Stored dataset items
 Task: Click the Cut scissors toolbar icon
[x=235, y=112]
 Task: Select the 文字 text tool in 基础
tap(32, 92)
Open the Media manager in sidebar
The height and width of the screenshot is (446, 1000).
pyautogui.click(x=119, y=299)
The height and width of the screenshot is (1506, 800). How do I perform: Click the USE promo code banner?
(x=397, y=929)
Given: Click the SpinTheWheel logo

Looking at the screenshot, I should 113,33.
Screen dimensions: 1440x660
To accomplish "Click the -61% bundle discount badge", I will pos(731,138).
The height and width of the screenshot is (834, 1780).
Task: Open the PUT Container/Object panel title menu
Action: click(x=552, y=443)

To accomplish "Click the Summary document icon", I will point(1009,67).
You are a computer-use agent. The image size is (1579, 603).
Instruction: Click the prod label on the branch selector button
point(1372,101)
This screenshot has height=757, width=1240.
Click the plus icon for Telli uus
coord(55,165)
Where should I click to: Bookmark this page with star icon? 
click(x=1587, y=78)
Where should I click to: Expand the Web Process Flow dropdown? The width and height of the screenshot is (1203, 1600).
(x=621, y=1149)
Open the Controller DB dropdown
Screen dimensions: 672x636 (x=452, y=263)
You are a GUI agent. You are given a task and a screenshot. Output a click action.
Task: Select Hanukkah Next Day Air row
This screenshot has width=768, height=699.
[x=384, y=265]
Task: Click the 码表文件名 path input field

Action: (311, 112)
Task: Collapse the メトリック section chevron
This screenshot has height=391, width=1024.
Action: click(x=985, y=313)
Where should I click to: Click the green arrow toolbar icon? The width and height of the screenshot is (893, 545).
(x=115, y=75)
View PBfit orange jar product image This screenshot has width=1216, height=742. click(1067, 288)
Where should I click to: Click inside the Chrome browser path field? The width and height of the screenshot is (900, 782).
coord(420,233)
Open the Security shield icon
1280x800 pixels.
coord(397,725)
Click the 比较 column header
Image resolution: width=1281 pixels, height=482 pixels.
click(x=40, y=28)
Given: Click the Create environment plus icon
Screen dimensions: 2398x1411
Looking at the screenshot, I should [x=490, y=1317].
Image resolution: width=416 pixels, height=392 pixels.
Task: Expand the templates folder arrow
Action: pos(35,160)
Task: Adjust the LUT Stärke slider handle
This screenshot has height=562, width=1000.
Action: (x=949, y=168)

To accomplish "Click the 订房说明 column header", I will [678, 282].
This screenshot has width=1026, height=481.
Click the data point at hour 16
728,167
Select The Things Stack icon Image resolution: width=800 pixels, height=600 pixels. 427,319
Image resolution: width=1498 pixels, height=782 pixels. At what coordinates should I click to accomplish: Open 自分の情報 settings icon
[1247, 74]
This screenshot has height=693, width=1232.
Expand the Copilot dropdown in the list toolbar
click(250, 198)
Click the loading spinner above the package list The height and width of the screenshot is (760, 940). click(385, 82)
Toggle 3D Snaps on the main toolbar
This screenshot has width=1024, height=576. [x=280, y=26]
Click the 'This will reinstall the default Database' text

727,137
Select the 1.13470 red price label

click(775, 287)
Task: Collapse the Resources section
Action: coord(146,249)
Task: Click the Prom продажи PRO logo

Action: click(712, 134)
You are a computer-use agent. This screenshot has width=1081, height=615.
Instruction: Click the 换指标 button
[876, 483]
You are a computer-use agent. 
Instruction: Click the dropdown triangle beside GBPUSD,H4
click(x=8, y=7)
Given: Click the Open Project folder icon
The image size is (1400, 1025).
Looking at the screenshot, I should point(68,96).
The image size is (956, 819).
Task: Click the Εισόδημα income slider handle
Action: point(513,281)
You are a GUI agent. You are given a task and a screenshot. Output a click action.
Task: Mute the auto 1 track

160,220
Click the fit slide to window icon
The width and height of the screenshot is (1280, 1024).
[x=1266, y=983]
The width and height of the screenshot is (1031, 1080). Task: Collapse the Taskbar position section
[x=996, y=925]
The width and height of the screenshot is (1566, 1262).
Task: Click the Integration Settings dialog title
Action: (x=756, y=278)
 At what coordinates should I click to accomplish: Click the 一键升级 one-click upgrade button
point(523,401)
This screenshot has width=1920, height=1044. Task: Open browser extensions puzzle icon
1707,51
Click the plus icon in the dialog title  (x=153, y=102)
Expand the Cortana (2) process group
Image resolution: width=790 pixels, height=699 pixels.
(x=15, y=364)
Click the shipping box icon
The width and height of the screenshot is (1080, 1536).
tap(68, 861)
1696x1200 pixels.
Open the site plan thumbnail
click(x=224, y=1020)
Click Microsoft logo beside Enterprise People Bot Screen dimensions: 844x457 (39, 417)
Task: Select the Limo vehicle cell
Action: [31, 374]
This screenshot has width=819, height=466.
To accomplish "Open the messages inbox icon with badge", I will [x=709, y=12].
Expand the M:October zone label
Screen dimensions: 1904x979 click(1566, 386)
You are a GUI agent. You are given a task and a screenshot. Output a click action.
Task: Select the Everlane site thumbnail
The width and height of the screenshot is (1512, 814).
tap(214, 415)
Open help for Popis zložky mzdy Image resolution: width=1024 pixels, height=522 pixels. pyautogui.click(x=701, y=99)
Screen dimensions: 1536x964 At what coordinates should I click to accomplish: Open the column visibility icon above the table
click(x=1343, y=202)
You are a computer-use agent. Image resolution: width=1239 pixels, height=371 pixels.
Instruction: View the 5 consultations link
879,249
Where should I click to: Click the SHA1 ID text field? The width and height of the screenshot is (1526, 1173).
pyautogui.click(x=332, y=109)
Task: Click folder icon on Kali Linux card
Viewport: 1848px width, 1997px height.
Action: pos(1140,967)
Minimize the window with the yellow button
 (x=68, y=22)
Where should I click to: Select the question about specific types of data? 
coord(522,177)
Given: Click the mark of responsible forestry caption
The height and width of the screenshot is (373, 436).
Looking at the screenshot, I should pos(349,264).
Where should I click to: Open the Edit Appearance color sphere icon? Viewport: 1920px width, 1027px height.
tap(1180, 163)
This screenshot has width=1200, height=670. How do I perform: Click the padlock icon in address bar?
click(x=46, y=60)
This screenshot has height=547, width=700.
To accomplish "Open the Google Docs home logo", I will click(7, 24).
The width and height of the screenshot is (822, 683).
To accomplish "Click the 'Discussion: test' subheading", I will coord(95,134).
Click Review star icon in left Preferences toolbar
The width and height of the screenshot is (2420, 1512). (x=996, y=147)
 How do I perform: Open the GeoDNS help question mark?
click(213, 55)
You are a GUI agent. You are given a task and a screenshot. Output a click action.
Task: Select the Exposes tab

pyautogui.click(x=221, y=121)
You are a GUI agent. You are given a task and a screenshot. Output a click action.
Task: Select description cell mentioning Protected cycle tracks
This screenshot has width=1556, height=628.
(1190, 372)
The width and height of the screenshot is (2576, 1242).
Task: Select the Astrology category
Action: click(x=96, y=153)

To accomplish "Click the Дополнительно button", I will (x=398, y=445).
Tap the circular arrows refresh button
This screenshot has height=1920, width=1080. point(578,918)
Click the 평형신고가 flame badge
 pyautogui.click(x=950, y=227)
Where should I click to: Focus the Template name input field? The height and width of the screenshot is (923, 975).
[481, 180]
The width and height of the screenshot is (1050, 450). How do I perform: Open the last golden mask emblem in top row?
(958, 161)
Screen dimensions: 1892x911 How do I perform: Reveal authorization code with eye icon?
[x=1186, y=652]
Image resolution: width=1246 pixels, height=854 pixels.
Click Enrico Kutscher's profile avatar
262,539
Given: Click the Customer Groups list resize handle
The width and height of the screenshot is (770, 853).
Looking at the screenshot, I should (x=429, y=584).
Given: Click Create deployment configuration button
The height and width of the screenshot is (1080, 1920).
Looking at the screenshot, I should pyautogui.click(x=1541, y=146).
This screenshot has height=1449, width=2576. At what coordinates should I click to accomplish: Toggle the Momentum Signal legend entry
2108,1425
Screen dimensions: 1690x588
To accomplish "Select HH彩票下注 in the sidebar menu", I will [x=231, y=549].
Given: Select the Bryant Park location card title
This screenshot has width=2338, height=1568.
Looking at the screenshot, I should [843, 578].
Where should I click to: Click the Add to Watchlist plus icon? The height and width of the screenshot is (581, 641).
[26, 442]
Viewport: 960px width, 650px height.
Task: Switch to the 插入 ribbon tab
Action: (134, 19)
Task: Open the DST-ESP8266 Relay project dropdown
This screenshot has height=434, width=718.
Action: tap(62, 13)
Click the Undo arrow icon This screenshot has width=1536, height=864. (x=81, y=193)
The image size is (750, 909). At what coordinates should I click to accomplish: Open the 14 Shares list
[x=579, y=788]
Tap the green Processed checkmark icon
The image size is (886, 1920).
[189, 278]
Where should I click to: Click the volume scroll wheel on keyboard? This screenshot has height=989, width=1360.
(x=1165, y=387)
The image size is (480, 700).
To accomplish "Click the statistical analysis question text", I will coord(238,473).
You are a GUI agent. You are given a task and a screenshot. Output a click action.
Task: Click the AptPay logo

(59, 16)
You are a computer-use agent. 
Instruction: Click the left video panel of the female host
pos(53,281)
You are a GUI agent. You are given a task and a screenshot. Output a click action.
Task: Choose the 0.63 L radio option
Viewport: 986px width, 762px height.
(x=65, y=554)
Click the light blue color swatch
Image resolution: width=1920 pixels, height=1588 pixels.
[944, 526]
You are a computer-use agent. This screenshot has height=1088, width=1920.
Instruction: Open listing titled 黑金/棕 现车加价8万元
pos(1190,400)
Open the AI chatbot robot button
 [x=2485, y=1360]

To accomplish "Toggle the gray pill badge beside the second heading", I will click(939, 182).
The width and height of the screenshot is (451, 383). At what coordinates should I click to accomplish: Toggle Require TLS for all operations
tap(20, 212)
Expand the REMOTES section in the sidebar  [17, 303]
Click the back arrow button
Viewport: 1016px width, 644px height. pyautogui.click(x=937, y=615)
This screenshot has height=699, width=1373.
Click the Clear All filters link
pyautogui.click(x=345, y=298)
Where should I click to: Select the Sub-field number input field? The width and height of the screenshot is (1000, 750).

AIM
Convert the listing into a numbered list, dropping blank lines, starting with the line containing "Given: Click Create" and continuing through the line containing "Click the Undo".

THE RESULT
1. Given: Click Create deployment configuration button
2. The height and width of the screenshot is (1080, 1920).
3. Looking at the screenshot, I should pyautogui.click(x=1541, y=146).
4. This screenshot has height=1449, width=2576. At what coordinates should I click to accomplish: Toggle the Momentum Signal legend entry
5. 2108,1425
6. Screen dimensions: 1690x588
7. To accomplish "Select HH彩票下注 in the sidebar menu", I will [x=231, y=549].
8. Given: Select the Bryant Park location card title
9. This screenshot has width=2338, height=1568.
10. Looking at the screenshot, I should [843, 578].
11. Where should I click to: Click the Add to Watchlist plus icon? The height and width of the screenshot is (581, 641).
12. [26, 442]
13. Viewport: 960px width, 650px height.
14. Task: Switch to the 插入 ribbon tab
15. Action: (134, 19)
16. Task: Open the DST-ESP8266 Relay project dropdown
17. This screenshot has height=434, width=718.
18. Action: tap(62, 13)
19. Click the Undo arrow icon This screenshot has width=1536, height=864. (x=81, y=193)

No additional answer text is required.